We are using Ruby and the AWS SDK to invoke a AWS Lambda synchronously. The time it take for the Lambda to complete is "usually" no more than 7 minutes.

The timeout defined in the AWS console for our Lambda is 600 seconds (10 minutes)
The configuration we have AWS Lambda client object is :

{
  http_read_timeout: 600,
  max_attempts: 1,
  retry_limit: 0
}

We have a requirement that we need to invoke this Lambda multiple times in threads. Each thread would use a different AWS Lambda Client object (but with the same above configuration) and a different event payload passed into it upon invocation. Our program waits for all the thread(s) doing the invocation to complete.

Locally, from our computers this works very reliably. However, when our program is run within ECS then we get NET::Timeout TCP socket errors. The Lambda will invoke X times. The code in the Lambda will succeed. But the AWS Lambda client in the thread(s) doing the invocation – reach the 600 timeout without receiving the response from the Lambda and fail with the NET::Timeout TCP error.

We could change our design such that:

  • Invoke the Lambda asynchronously N times.
  • Each invocation then publish the result in the form of an AWS SNS topic.
  • An AWS SQS queue is subscribed to the topic and the incoming messages go onto the queue
  • Our program then polls the SQS queue, retrieving the messages and completing the feedback loop.

But that is not a trivial re-design and refactor. Possibly a 6 days work of dev/test – which we don’t have.

But I would be v.grateful to anyone whom has any valuable insight into this problem. Be good to have a dialogue and share some ideas.

Thank you kindly guys!

  • Our approach and program works reliably locally from our computers.
  • The problem is reproduced when our program is run as a micro service in ECS.
  • I intend to test this locally in Docker container and see what happens. I wonder if this related to a limitation of sockets available within a Docker container ?

2

Answers


  1. Chosen as BEST ANSWER

    We think we cracked this. Hopefully, if anyone has a similar problem, hopefully this will help them out.

    The problem was client side. Specifically in the alpine docker container OS. We needed to

    a). Set the tcp_keepalive_time = 300

    https://tldp.org/HOWTO/TCP-Keepalive-HOWTO/usingkeepalive.html

    b). Set the tcp_syn_retries = 8

    https://man7.org/linux/man-pages/man7/tcp.7.html http://willbryant.net/overriding_the_default_linux_kernel_20_second_tcp_socket_connect_timeout

    We found that our program in the ECS container was successfully sending an API call to the AWS Lambda API. The Lambda API received it, triggered the Lambda. But socket on the client-side (our ECS container) was being closed. However, our app - was completely unaware of this.

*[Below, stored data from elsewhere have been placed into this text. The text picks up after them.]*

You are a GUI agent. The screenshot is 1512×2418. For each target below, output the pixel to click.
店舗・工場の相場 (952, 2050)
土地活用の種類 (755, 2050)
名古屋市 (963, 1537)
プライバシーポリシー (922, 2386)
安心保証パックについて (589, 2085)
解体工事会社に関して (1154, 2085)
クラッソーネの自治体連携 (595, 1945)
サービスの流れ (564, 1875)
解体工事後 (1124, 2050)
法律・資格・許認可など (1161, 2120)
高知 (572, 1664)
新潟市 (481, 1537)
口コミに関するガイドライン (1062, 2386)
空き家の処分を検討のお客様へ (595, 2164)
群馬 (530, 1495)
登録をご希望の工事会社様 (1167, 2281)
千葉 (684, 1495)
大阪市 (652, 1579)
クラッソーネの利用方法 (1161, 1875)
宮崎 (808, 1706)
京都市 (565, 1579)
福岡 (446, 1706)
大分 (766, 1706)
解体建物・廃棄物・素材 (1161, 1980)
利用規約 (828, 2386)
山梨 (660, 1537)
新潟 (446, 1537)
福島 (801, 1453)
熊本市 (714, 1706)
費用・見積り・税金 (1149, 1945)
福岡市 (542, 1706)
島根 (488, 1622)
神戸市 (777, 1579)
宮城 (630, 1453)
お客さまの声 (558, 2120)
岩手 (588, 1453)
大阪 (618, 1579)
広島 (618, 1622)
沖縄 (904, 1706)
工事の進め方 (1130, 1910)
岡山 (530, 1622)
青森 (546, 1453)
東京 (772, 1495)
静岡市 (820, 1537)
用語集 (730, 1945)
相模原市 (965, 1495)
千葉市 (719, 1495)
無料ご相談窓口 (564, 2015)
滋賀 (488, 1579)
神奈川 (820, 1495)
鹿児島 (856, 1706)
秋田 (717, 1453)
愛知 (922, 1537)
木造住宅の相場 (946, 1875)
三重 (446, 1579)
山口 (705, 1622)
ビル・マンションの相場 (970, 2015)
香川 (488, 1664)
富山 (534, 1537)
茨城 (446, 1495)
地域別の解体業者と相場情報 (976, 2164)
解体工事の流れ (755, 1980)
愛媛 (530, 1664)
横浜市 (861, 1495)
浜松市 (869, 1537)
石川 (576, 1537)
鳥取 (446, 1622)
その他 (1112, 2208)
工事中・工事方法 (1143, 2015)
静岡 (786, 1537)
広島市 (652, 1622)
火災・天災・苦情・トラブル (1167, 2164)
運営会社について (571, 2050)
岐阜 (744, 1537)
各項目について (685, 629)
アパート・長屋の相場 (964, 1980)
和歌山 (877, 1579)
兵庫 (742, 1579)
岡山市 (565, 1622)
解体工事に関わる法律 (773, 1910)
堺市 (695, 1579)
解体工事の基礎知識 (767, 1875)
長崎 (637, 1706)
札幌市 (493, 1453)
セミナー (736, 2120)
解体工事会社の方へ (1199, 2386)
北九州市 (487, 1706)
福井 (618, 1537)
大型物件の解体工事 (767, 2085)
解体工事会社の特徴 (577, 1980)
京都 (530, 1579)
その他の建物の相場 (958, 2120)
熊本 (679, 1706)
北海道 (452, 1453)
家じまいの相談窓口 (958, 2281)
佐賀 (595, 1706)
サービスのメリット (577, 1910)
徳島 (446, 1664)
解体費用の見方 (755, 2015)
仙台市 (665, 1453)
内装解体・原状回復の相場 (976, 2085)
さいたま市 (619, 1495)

    We also had to monkey patch the Net::HTTP as described in Increase connect(2) timeout in RestClient / Net::HTTP on AWS Linux


  2. Locally, from our computers this works very reliably. However, when our program is run within ECS then we get NET::Timeout TCP socket errors. The Lambda will invoke X times.

    If it still is able to invoke the Lambda function from ECS but it times out perhaps something somewhere in the networking between them is timing it out, something with ECS, load balancer, proxy, something like that? May be worth investigating.

    Tough to know without all the details but in general I would probably go for an async design as it will be able to scale and handle failures better. Instead of calling the Lambda function async directly, your threads could push messages to an SQS queue which the Lambda function reads from.